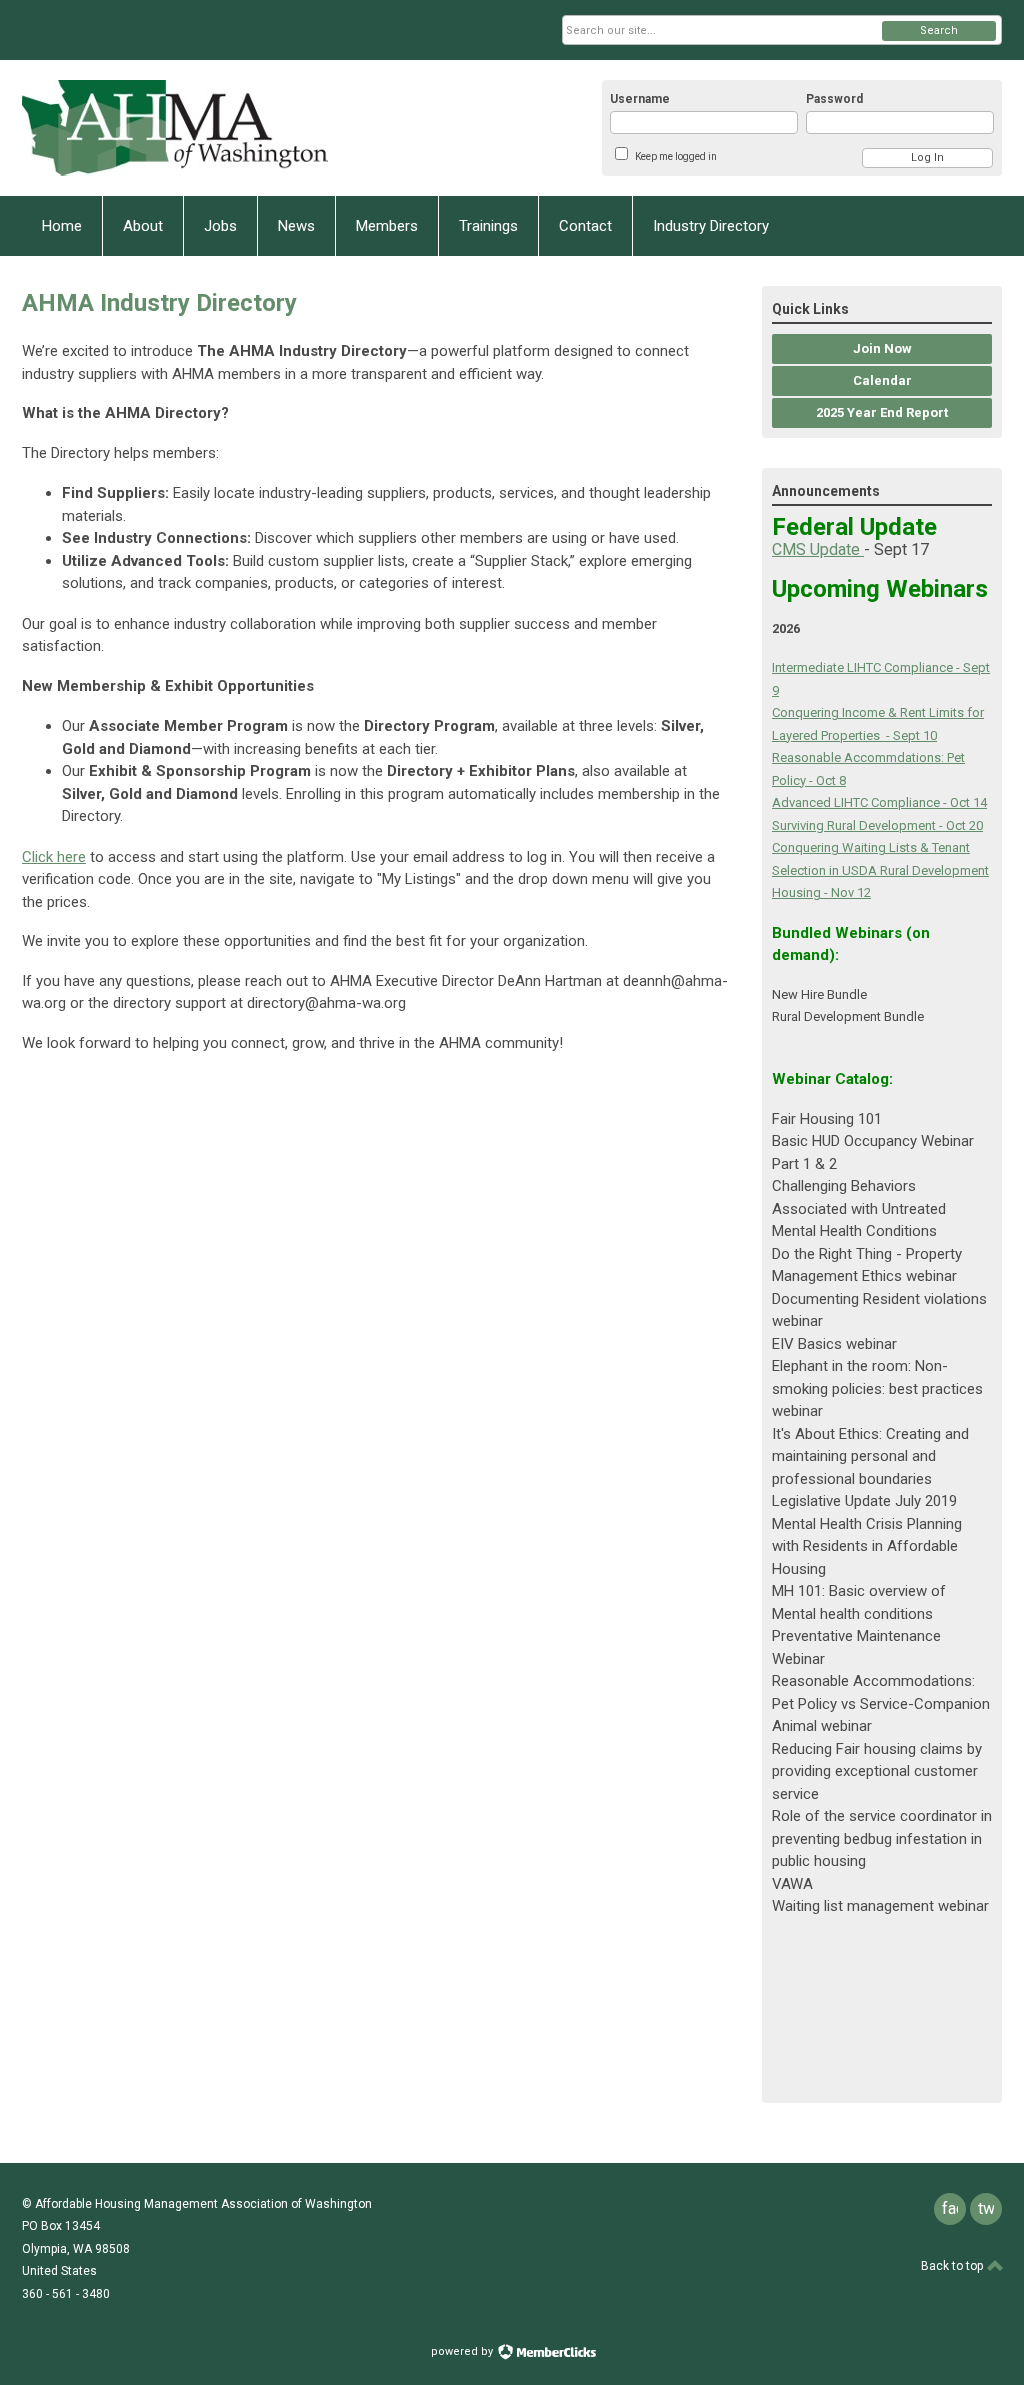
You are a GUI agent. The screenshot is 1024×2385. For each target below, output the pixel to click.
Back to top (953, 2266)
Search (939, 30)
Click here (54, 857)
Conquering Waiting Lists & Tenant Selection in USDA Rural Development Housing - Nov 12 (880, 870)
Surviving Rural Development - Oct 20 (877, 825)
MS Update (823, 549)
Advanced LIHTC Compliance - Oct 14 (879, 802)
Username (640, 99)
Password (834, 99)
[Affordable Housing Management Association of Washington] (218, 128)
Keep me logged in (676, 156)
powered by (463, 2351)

**Work required**
A verbatim copy of every record above is required, with all pictures omitted.

**Expected output**
You are a GUI agent. The screenshot is 1024×2385. For each target below, output the pixel to click.
Back to top (953, 2266)
Search (939, 30)
Click here (54, 857)
Conquering Waiting Lists & Tenant Selection in USDA Rural Development Housing - Nov 12 (880, 870)
Surviving Rural Development - Oct 20 (877, 825)
MS Update (823, 549)
Advanced LIHTC Compliance - Oct 14 (879, 802)
Username (640, 99)
Password (834, 99)
[Affordable Housing Management Association of Washington] (218, 128)
Keep me logged in (676, 156)
powered by (463, 2351)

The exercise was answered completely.